Shortcuts

openrl.utils.callbacks package

Submodules

openrl.utils.callbacks.callbacks module

class openrl.utils.callbacks.callbacks.BaseCallback(verbose: int = 0)[source]

Bases: abc.ABC

Base class for callback.

Parameters

verbose – Verbosity level: 0 for no output, 1 for info messages, 2 for debug messages

agent: openrl.runners.common.base_agent.BaseAgent
init_callback(agent: openrl.runners.common.base_agent.BaseAgent) None[source]

Initialize the callback by saving references to the RL model and the training environment for convenience.

logger: openrl.utils.logger.Logger
on_rollout_end() None[source]
on_rollout_start() None[source]
on_step() bool[source]

This method will be called by the model after each call to env.step().

For child callback (of an EventCallback), this will be called when the event is triggered.

Returns

If the callback returns False, training is aborted early.
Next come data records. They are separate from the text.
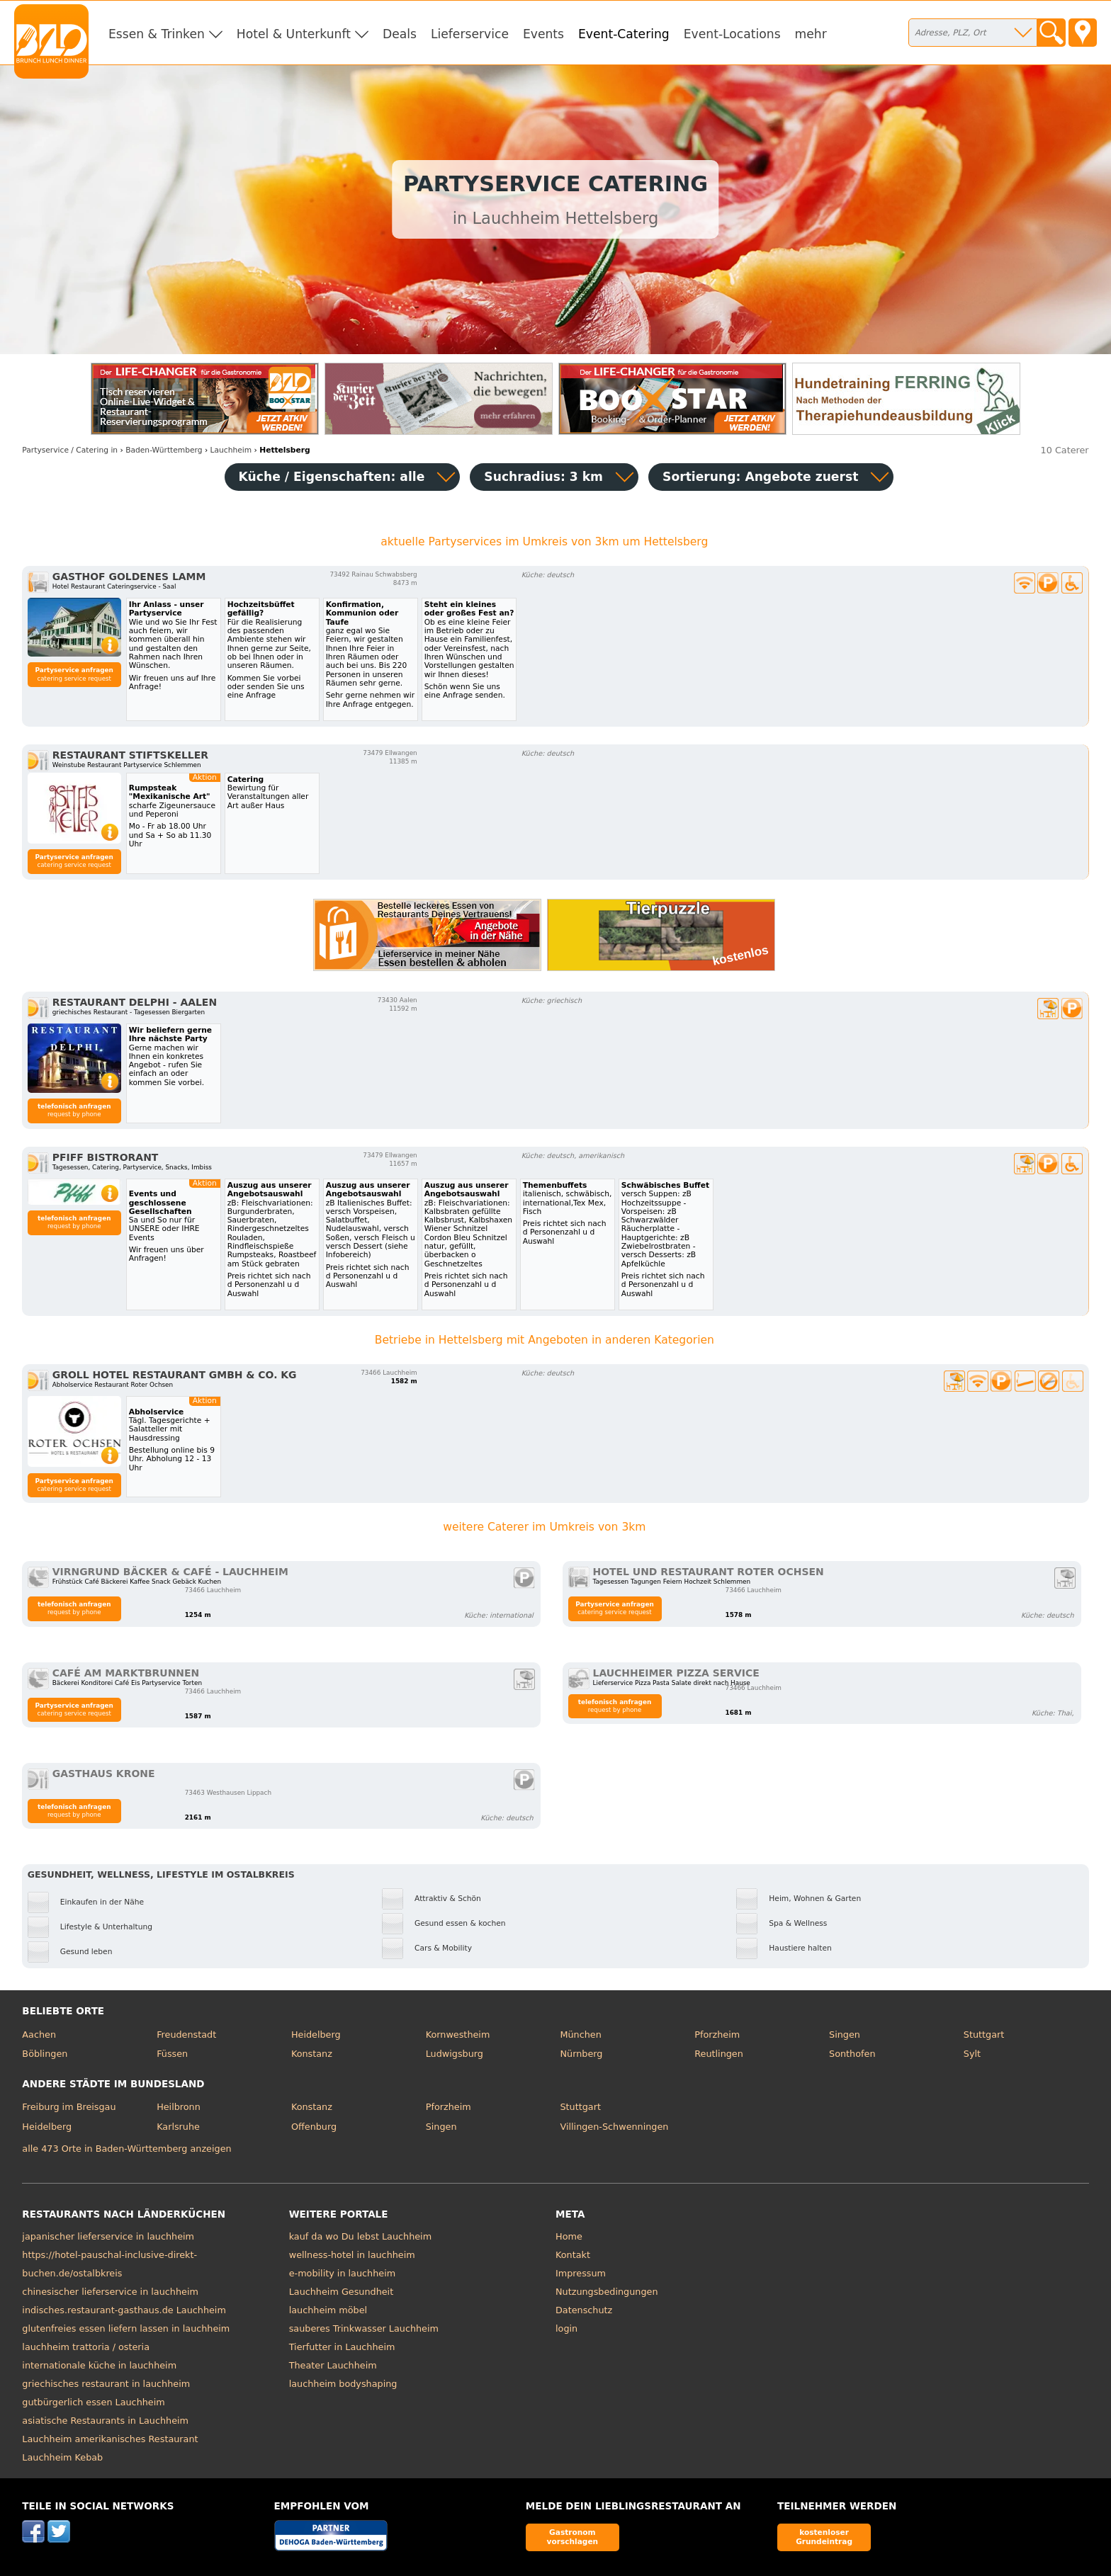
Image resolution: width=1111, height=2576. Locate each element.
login (566, 2328)
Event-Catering (624, 34)
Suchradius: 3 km (543, 477)
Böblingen (44, 2053)
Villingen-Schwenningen (614, 2126)
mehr (811, 34)
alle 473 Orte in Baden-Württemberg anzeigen (126, 2148)
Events (543, 34)
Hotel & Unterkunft (294, 34)
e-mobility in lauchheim (342, 2273)
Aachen (39, 2034)
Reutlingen (718, 2053)
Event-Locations (732, 34)
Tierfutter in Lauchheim (342, 2347)
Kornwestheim (458, 2034)
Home (569, 2236)
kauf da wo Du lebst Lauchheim (360, 2236)
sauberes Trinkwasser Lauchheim (364, 2328)
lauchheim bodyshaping (343, 2383)
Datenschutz (584, 2310)
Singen (844, 2034)
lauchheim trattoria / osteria (86, 2347)
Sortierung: (760, 477)
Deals (400, 34)
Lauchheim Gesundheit (341, 2291)
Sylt (972, 2053)
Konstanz (311, 2053)
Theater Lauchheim (333, 2365)
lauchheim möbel (328, 2310)
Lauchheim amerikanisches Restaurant (110, 2439)
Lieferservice (470, 34)
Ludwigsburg (454, 2053)
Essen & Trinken (156, 34)
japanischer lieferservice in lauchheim (108, 2236)
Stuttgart (984, 2034)
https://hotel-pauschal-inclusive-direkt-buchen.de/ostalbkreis (109, 2264)
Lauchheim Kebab (62, 2457)
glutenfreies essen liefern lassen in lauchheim (126, 2328)
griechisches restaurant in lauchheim (106, 2383)
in (70, 450)
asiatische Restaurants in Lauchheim (105, 2420)
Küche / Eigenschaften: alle (332, 477)
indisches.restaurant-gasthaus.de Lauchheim (124, 2310)
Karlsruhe (178, 2126)
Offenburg (314, 2126)
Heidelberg (316, 2034)
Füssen (172, 2053)
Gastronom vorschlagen (573, 2537)
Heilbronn (179, 2106)
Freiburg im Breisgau (68, 2106)
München (580, 2034)
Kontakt (573, 2254)
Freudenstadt (186, 2034)
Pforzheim (717, 2034)
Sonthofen (852, 2053)
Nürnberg (581, 2053)
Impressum (581, 2273)
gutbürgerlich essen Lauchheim (93, 2402)
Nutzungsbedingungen (607, 2291)
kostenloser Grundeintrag (824, 2537)
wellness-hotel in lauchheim (352, 2254)
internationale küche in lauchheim (99, 2365)
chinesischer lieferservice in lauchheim (110, 2291)
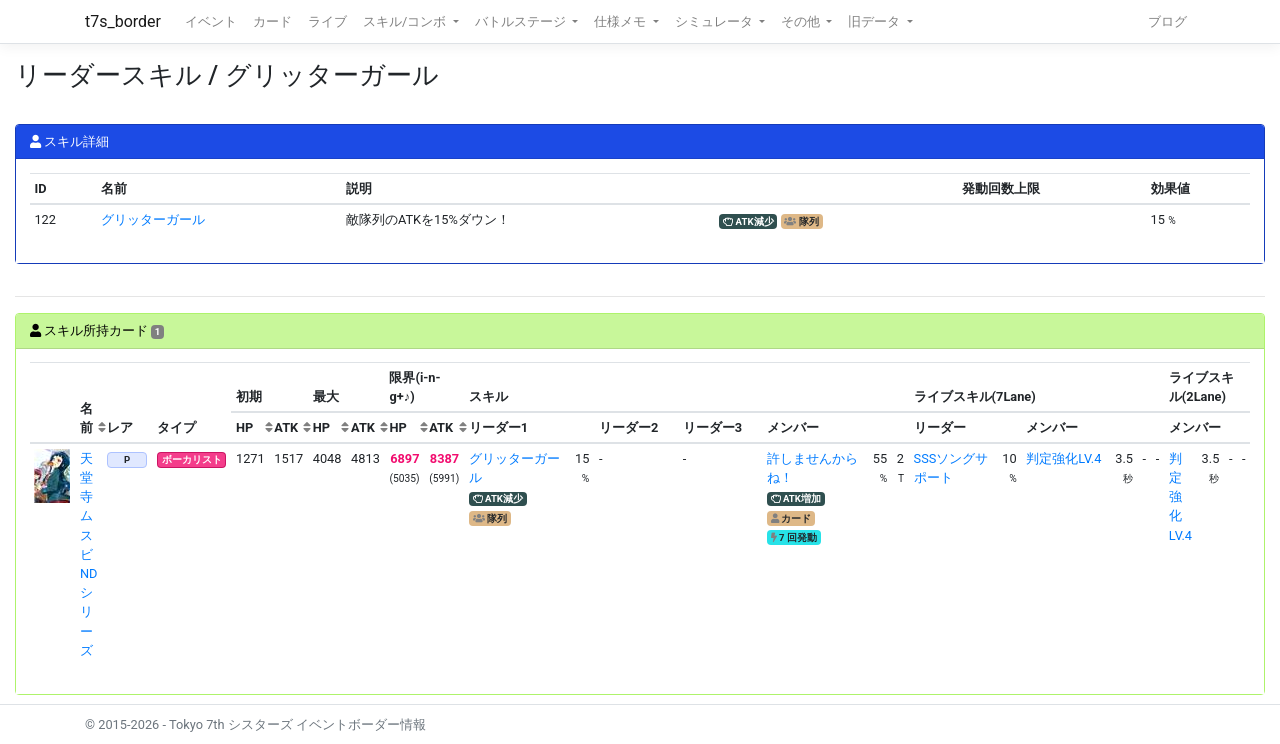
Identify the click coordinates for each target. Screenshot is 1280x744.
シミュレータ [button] (715, 21)
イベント (211, 21)
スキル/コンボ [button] (406, 21)
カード (272, 21)
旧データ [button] (875, 21)
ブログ (1167, 21)
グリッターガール (153, 219)
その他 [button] (802, 21)
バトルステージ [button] (522, 21)
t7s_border (123, 21)
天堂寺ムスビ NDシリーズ (89, 554)
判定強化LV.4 (1063, 458)
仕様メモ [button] (621, 21)
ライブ (327, 21)
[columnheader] (53, 403)
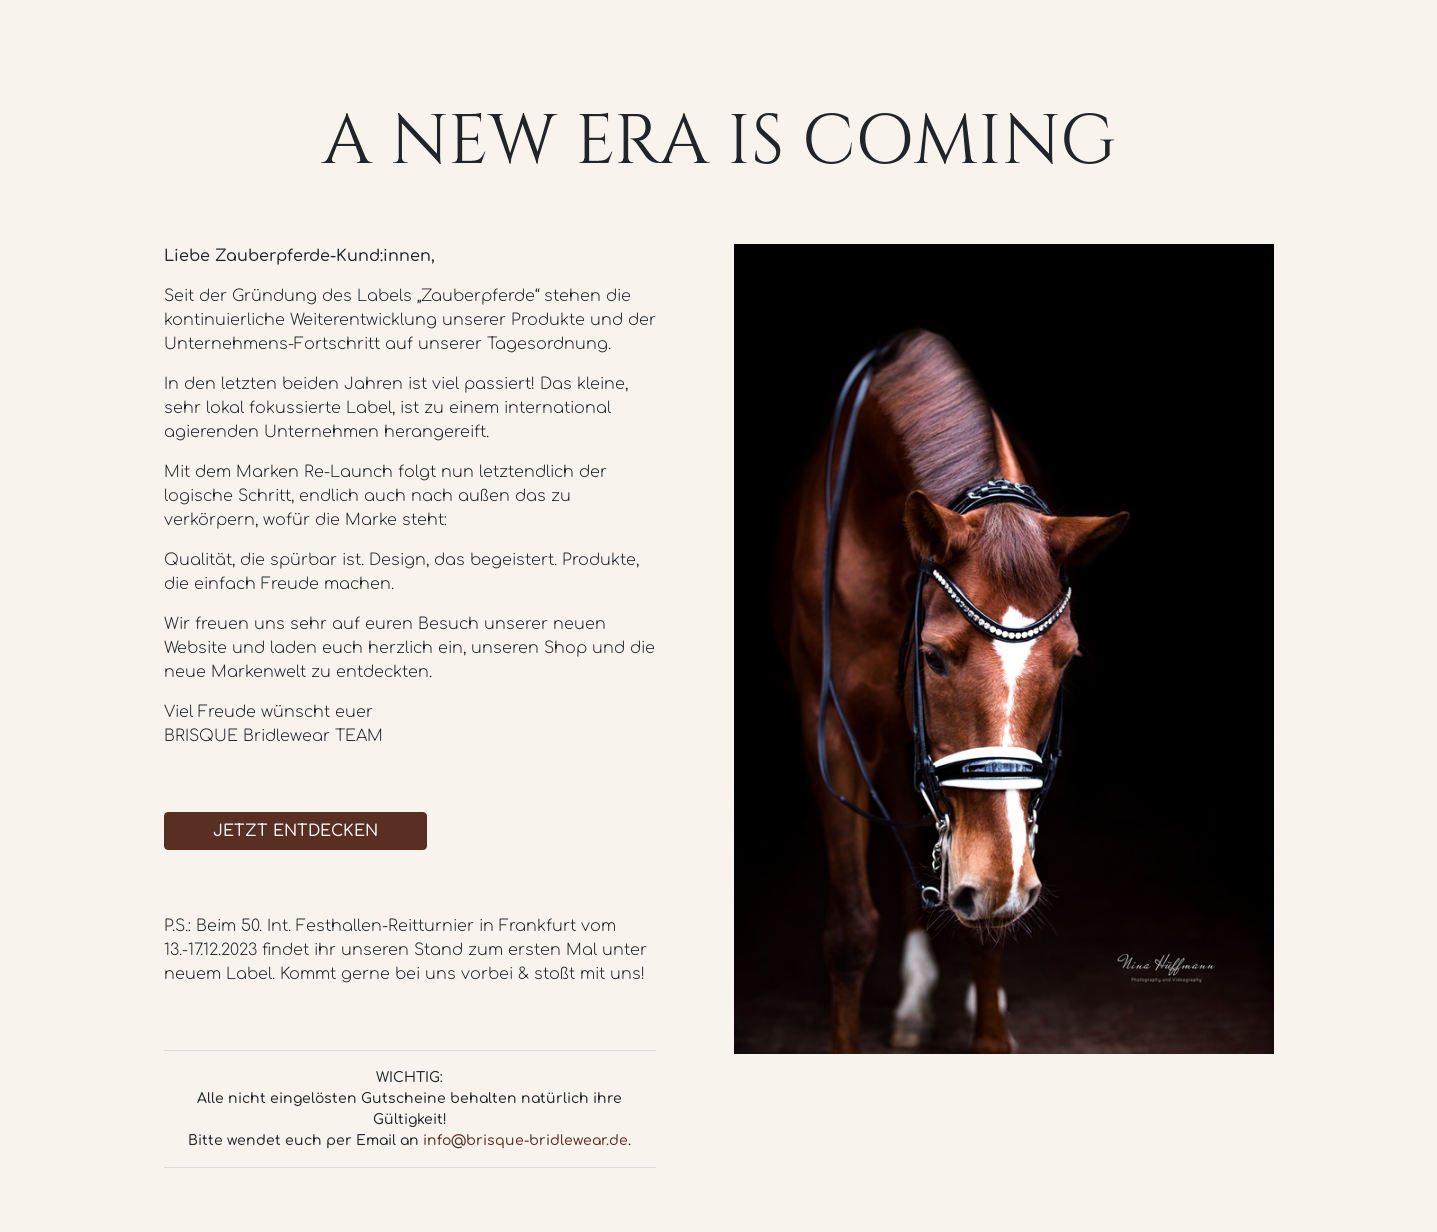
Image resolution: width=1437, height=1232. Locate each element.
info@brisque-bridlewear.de (525, 1140)
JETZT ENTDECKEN (295, 831)
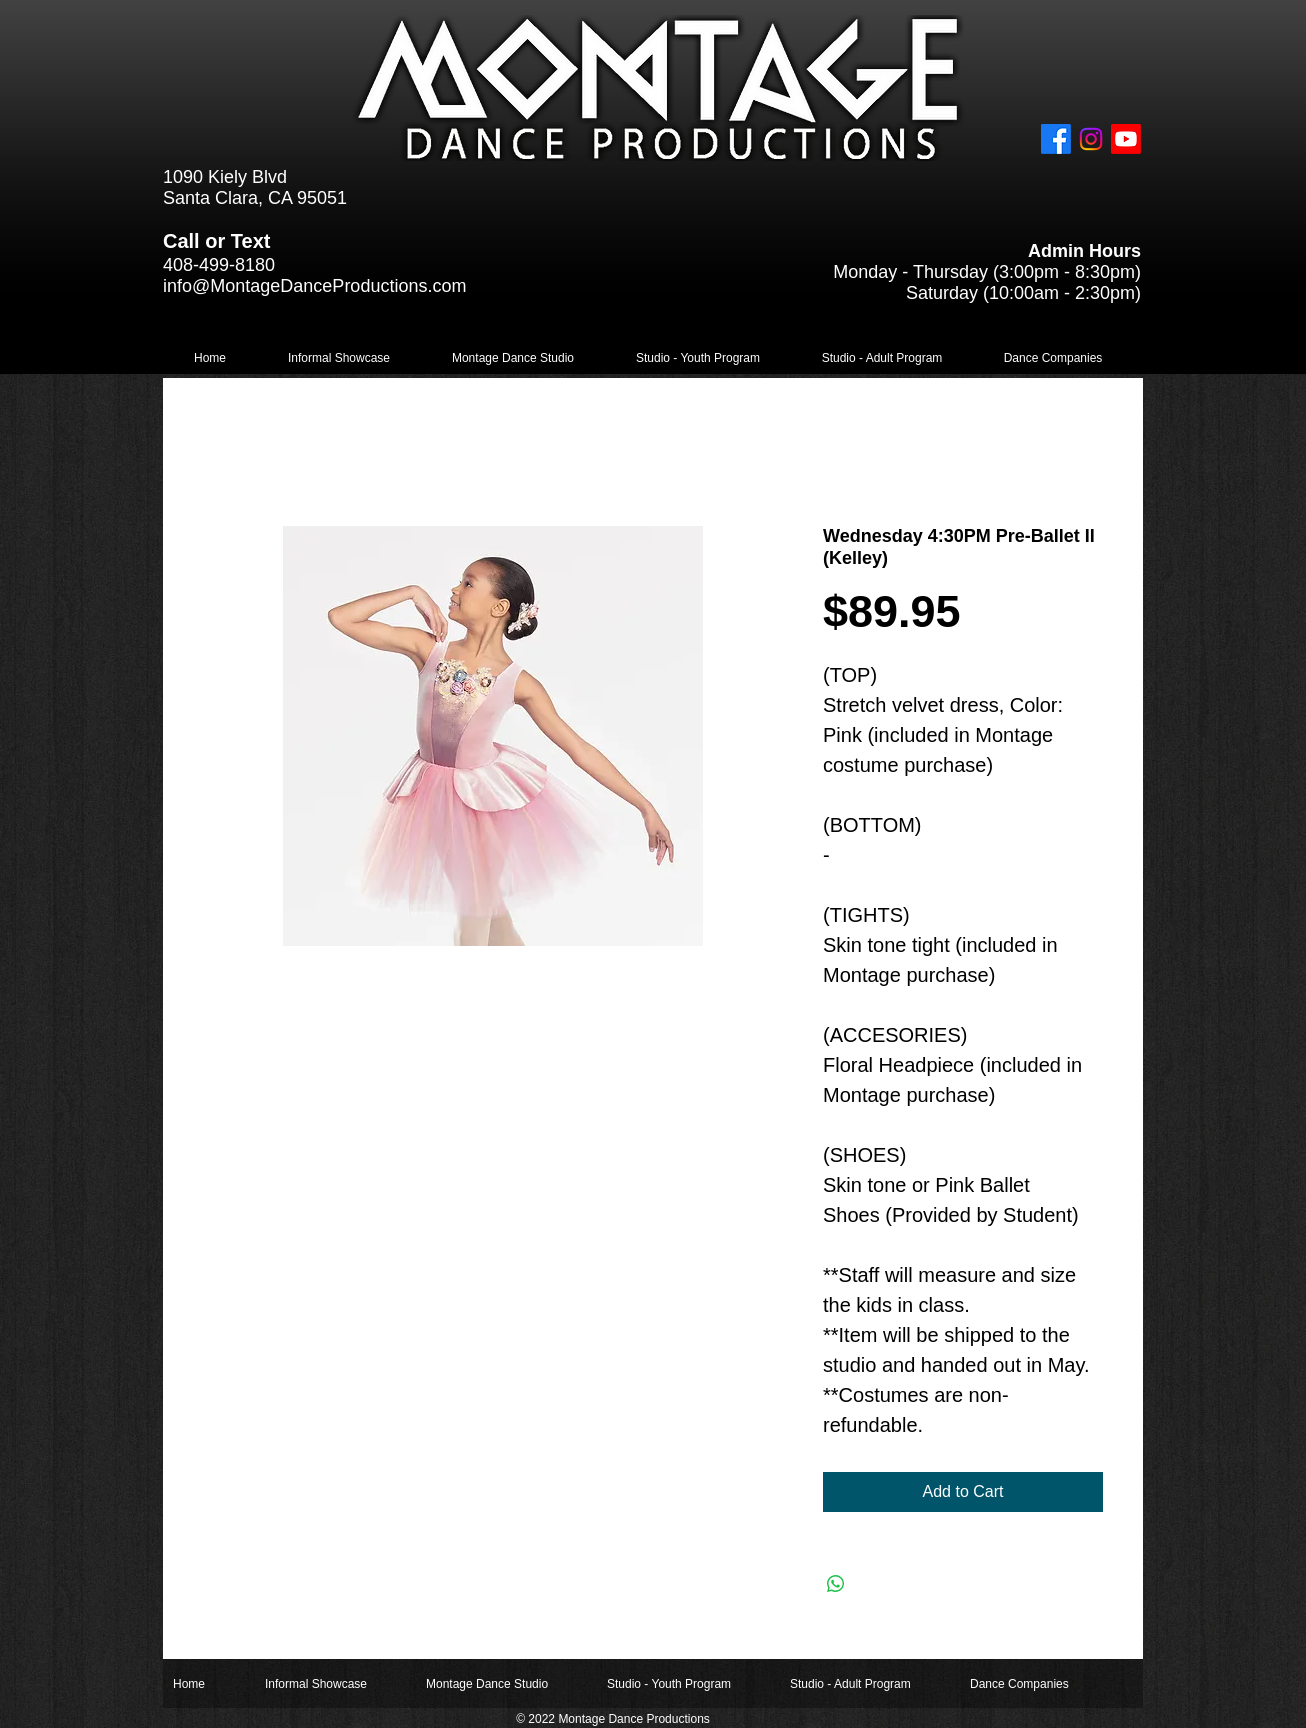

on_training_end() None[source]
on_training_start(locals_: Dict[str, Any], globals_: Dict[str, Any]) None[source]
set_parent(parent: openrl.utils.callbacks.callbacks.BaseCallback) None[source]

Set the parent of the callback.

Parameters

parent – The parent callback.

update_child_locals(locals_: Dict[str, Any]) None[source]

Update the references to the local variables on sub callbacks.

Parameters

locals – the local variables during rollout collection

update_locals(locals_: Dict[str, Any]) None[source]

Update the references to the local variables.

Parameters

locals – the local variables during rollout collection

class openrl.utils.callbacks.callbacks.CallbackList(callbacks: List[openrl.utils.callbacks.callbacks.BaseCallback], stop_logic: str = 'OR')[source]

Bases: openrl.utils.callbacks.callbacks.BaseCallback

Class for chaining callbacks.

Parameters

callbacks – A list of callbacks that will be called sequentially.

set_parent(parent: openrl.utils.callbacks.callbacks.BaseCallback) None[source]

Set the parent of the callback.

Parameters

parent – The parent callback.

update_child_locals(locals_: Dict[str, Any]) None[source]

Update the references to the local variables.

Parameters

locals – the local variables during rollout collection

class openrl.utils.callbacks.callbacks.ConvertCallback(callback: Callable[[Dict[str, Any], Dict[str, Any]], bool], verbose: int = 0)[source]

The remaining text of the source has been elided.